■ **Problem description**
Using the entries below, copy out all lines where "Given" is found.
[Opening Records provided section]
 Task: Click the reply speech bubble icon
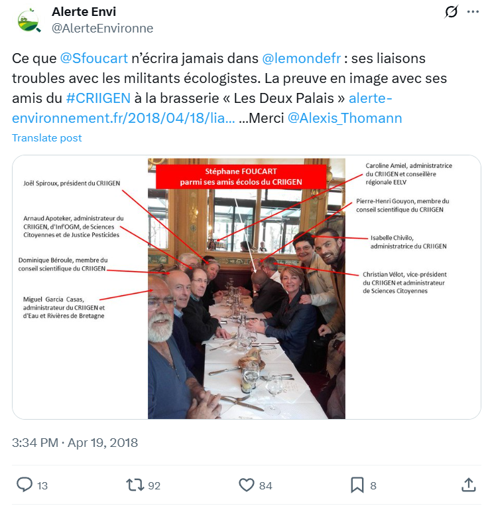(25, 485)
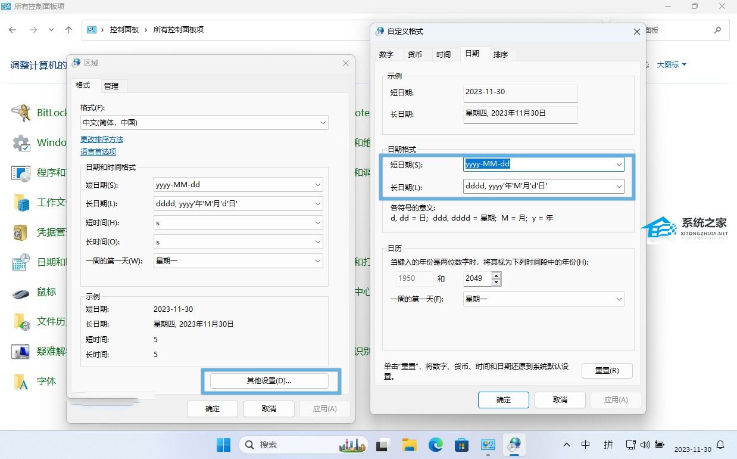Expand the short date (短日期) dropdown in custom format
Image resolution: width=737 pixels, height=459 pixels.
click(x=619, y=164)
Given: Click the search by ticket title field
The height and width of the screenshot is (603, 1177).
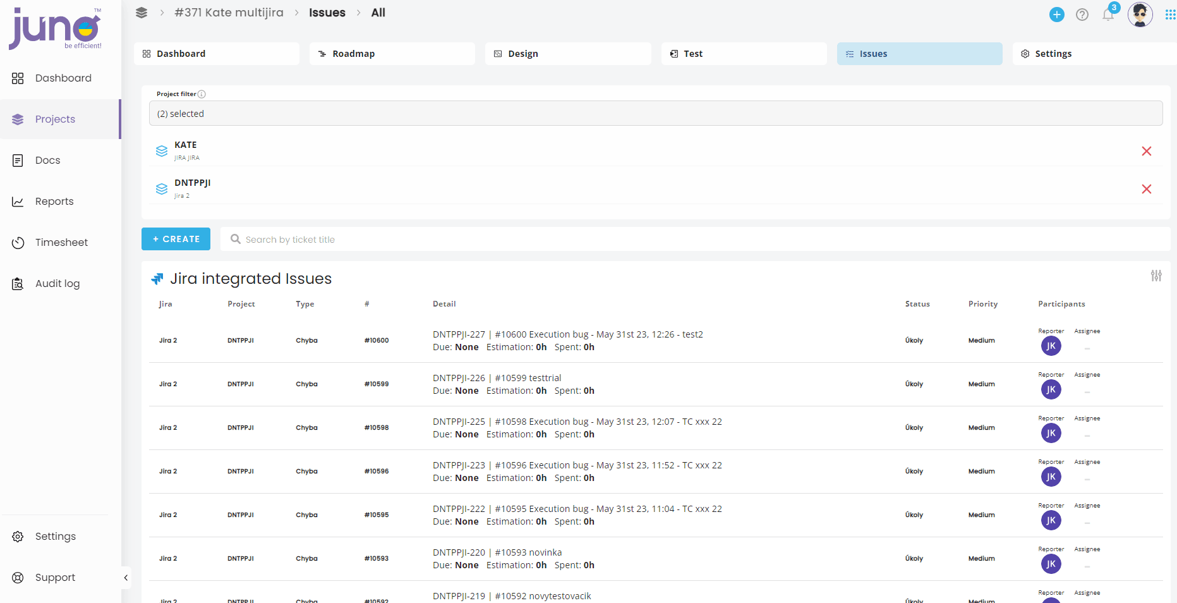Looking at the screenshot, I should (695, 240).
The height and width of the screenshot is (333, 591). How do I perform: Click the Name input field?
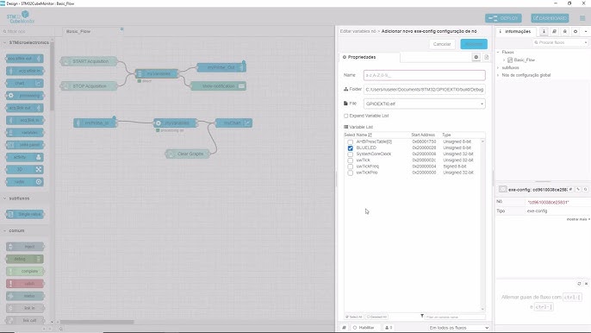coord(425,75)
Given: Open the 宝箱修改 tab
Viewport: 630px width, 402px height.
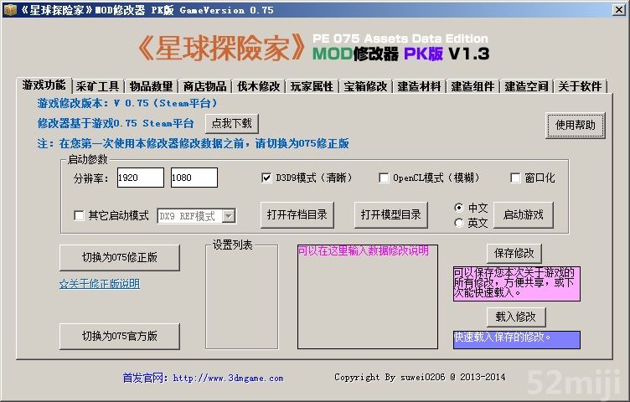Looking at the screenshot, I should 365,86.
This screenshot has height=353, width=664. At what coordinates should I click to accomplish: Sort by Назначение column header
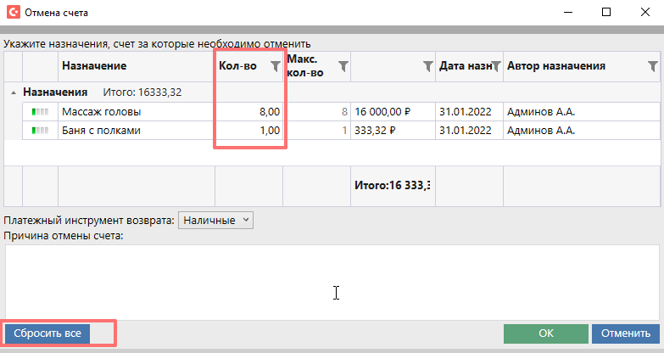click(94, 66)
[Closing Records provided section]
■ **Output for this task**
Given: Click the search by ticket title field
Given: Open the 宝箱修改 tab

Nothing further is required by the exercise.